Return the line containing "Viewport: 1280px width, 720px" together with every later line up to the end of the records, exactly and with no pictures; return nothing else.

# # #

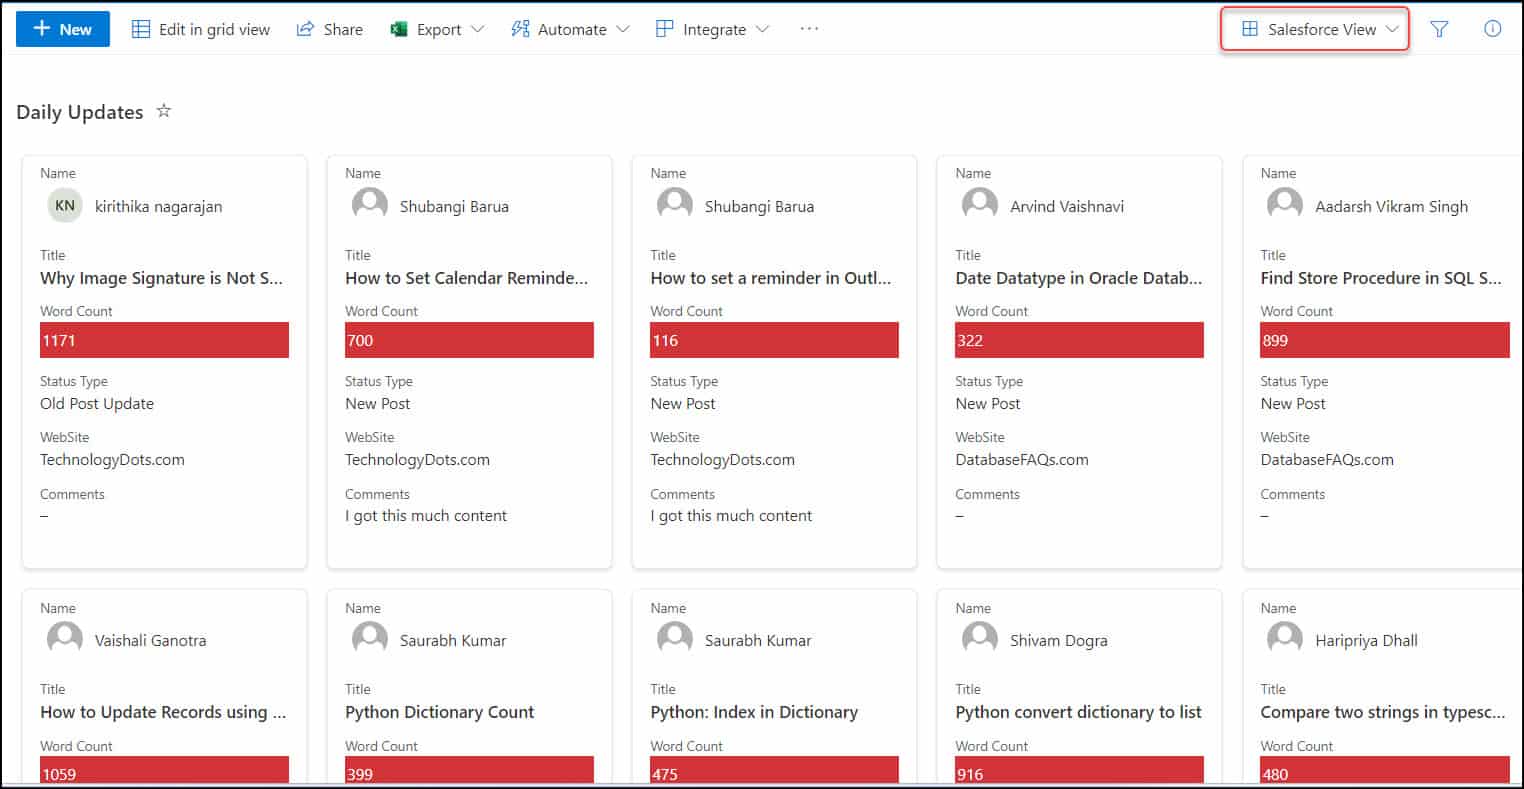Click the Integrate icon in the toolbar
Viewport: 1524px width, 789px height.
(663, 29)
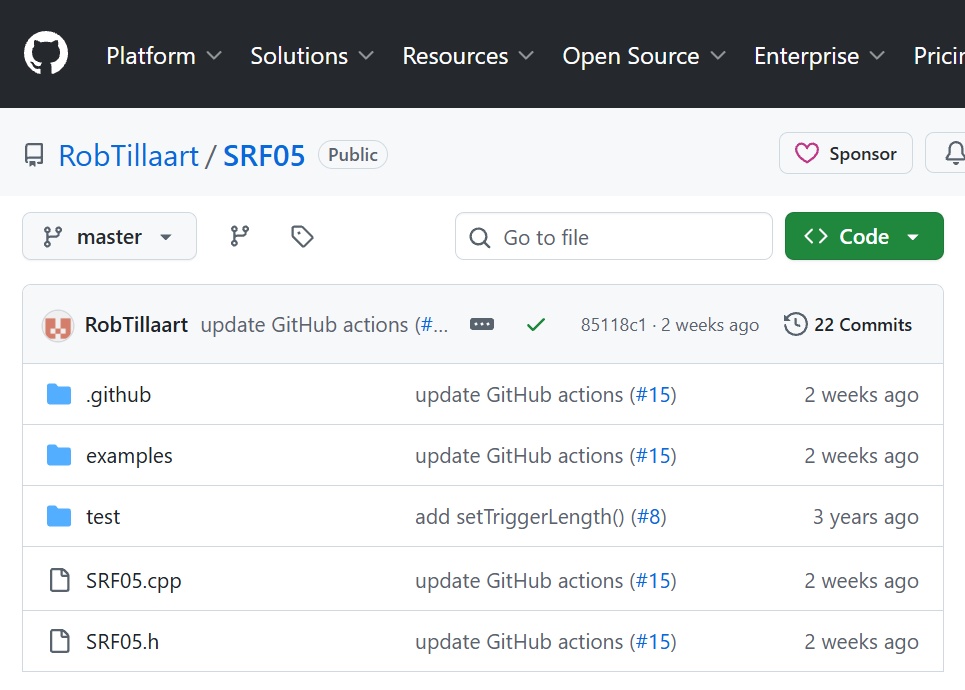Image resolution: width=965 pixels, height=690 pixels.
Task: Open pull request #8 link
Action: 649,517
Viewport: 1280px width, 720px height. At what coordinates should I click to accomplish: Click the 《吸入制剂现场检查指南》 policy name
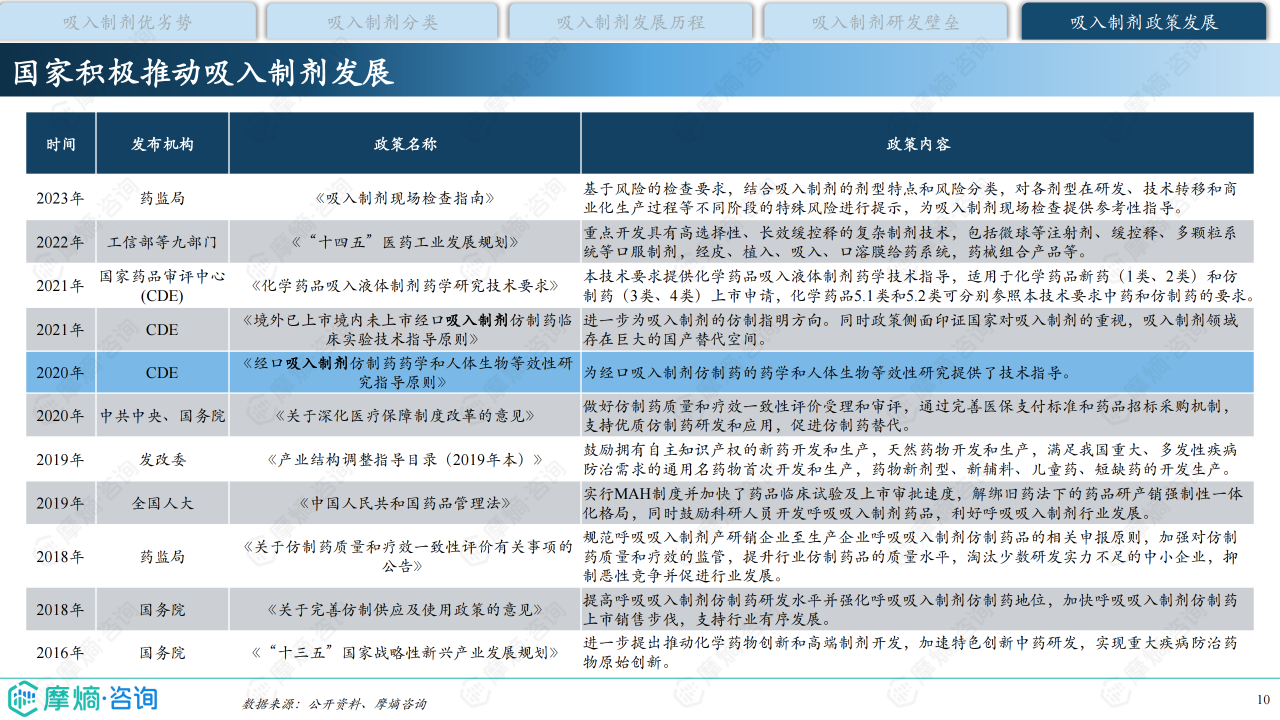(x=405, y=198)
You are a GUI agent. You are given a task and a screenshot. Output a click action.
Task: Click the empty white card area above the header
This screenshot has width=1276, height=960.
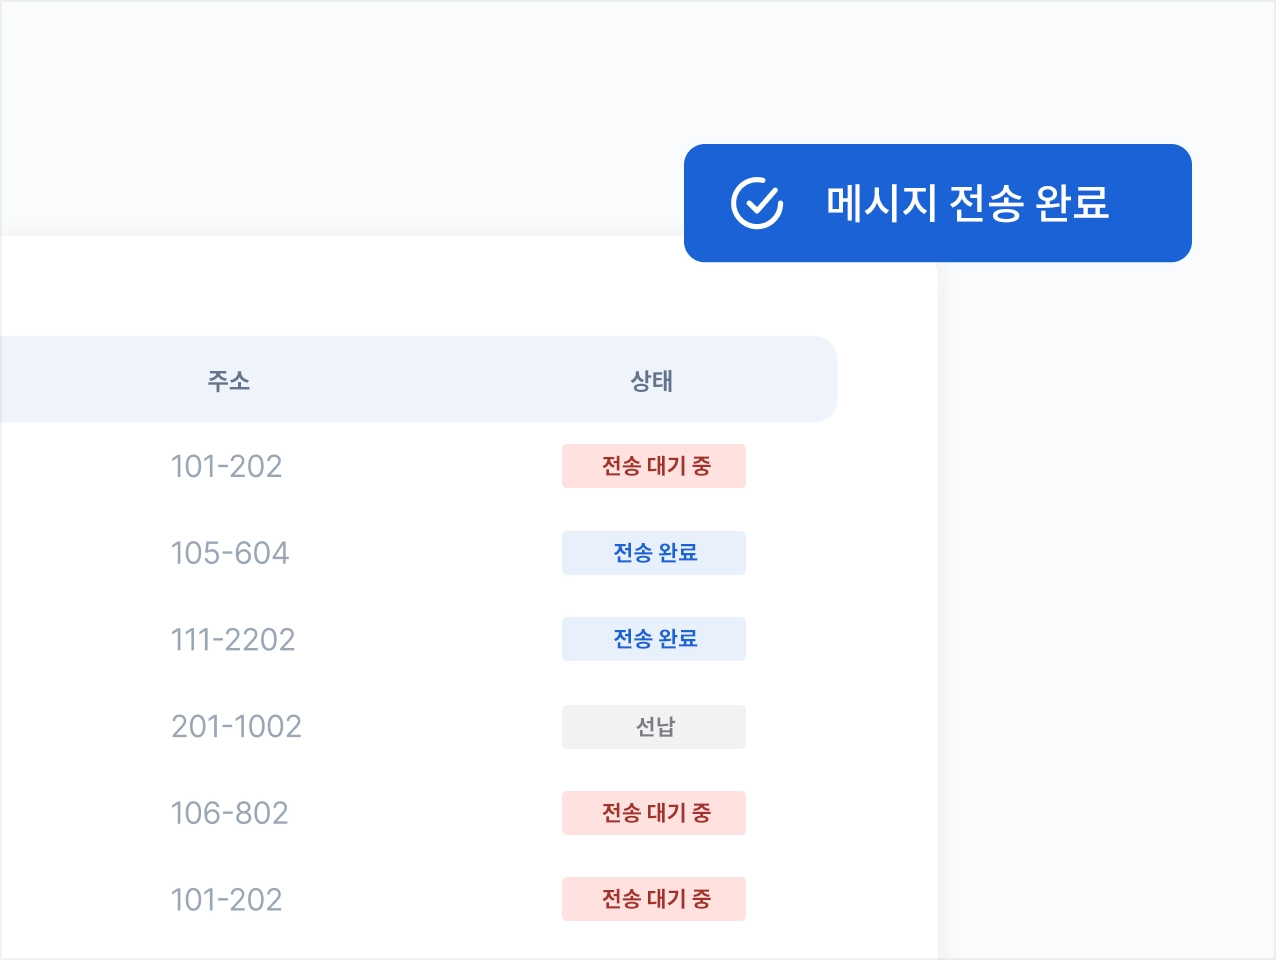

# # #

- [Reply to the task]:
Viewport: 1280px width, 720px height. At what coordinates should I click to accomplish: Click the 《吸入制剂现场检查指南》 policy name
(x=405, y=198)
You are a GUI agent. You are given a task and a screenshot. Output a click action.
Task: Click the empty white card area above the header
This screenshot has width=1276, height=960.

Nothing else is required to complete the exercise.